La signora Bisca mise da parte le lacrime ormai inutili e prese in mano la situazione: “Questo è fuori di dubbio, la metà spetta ai figli, anche se non potremo mai compensare il male che gli abbiamo fatto. Tu, Corrado, non ti preoccupare, con tutti questi soldi ti metterò il migliore avvocato del mondo, il principe di tutti i fori e vedrai che ti farà avere poco. Non è vero, commissario? In fondo non è proprio un omicidio, mio marito…”
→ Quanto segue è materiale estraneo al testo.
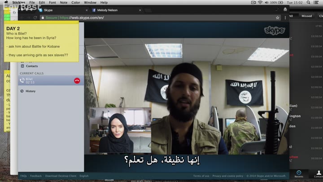Open the Recents tab at bottom right

[299, 174]
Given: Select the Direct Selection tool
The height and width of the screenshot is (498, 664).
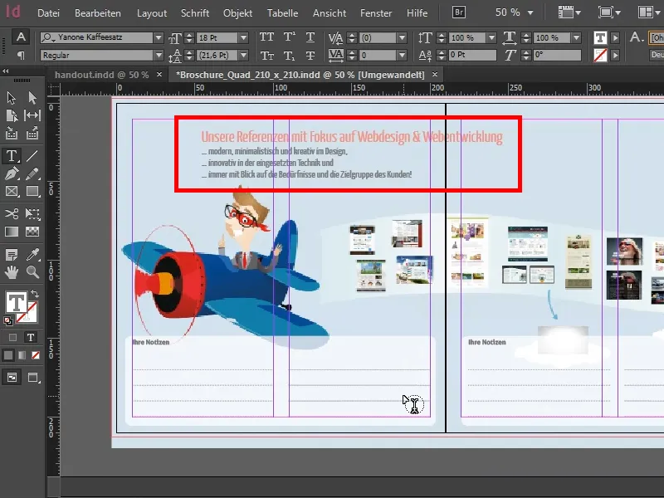Looking at the screenshot, I should 31,96.
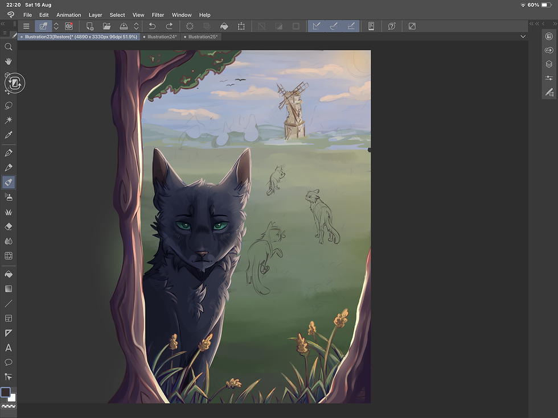Select the Balloon speech bubble tool

[x=9, y=362]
Luigi Dauria avrebbe voluto abbracciarla quella donna coraggiosa, disposta a tutto per salvare prima il figlio e adesso il marito, invece disse severamente: “Signora, questi sono fatti sui quali non spetta a me giudicare, ci penserà il magistrato. Ora saluti suo marito perché è il momento di portarlo via.”
Con inaspettata dignità i coniugi si salutarono senza strazio, la moglie ripeté più volte al marito di stare tranquillo perché Tommaso lo aveva perdonato ed al resto avrebbe pensato lei. Quando era ormai sulla porta Corrado Bisca si voltò e con voce rassegnata disse: “Maria, cercate di lasciarmi qualcosa per quando ritorno!”
Quando tutto fu finito, il commissario uscì sul terrazzo a guardare la sua Certosa che splendeva impassibile sotto il cielo stellato.